[Stored data]
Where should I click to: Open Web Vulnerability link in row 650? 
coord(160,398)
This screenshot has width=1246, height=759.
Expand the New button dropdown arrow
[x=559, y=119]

Task goal:
Now that the records have been shown, restate each one word for word.

Task output:
Where should I click to: Open Web Vulnerability link in row 650? 
coord(160,398)
This screenshot has width=1246, height=759.
Expand the New button dropdown arrow
[x=559, y=119]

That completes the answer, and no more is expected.